==== EXERCISE MATERIAL

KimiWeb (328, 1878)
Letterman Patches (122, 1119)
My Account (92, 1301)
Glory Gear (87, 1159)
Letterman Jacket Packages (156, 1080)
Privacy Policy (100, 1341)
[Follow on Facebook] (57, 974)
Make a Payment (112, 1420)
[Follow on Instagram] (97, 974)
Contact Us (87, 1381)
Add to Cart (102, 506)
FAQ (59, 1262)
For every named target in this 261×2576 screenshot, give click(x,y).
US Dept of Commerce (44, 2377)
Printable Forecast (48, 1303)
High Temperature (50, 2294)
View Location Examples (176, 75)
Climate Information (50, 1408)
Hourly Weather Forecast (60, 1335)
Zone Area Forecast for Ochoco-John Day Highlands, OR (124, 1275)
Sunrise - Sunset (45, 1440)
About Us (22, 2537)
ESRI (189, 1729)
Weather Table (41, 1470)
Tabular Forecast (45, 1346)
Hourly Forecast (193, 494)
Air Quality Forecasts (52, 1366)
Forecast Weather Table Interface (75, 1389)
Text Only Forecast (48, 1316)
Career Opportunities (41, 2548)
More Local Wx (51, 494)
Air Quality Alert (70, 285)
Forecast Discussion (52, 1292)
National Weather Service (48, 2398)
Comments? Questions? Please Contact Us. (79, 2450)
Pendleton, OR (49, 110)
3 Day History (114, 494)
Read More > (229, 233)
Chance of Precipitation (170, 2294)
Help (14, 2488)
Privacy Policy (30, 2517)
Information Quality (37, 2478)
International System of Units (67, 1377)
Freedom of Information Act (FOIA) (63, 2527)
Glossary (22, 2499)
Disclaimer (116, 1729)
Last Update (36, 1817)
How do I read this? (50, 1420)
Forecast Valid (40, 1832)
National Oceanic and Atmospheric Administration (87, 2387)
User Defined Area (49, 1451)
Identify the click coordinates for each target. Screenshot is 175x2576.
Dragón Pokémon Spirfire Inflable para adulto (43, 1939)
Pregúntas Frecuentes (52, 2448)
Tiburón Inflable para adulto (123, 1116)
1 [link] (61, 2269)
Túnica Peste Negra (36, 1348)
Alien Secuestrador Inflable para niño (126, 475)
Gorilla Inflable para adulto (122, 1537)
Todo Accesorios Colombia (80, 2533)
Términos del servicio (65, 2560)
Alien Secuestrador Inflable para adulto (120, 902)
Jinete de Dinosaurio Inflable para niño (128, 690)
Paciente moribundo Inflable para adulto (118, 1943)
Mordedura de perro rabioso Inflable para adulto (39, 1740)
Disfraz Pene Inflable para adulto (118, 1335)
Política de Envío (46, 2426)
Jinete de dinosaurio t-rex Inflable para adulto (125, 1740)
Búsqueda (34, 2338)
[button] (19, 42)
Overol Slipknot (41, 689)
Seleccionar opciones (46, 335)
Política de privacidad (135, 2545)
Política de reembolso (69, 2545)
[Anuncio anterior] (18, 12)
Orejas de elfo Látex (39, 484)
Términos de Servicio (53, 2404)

========

■ EXERCISE OBJECTIVE:
Copy every line of the records above that holds the word "Política".

■ FINAL ANSWER:
Política de Envío (46, 2426)
Política de privacidad (135, 2545)
Política de reembolso (69, 2545)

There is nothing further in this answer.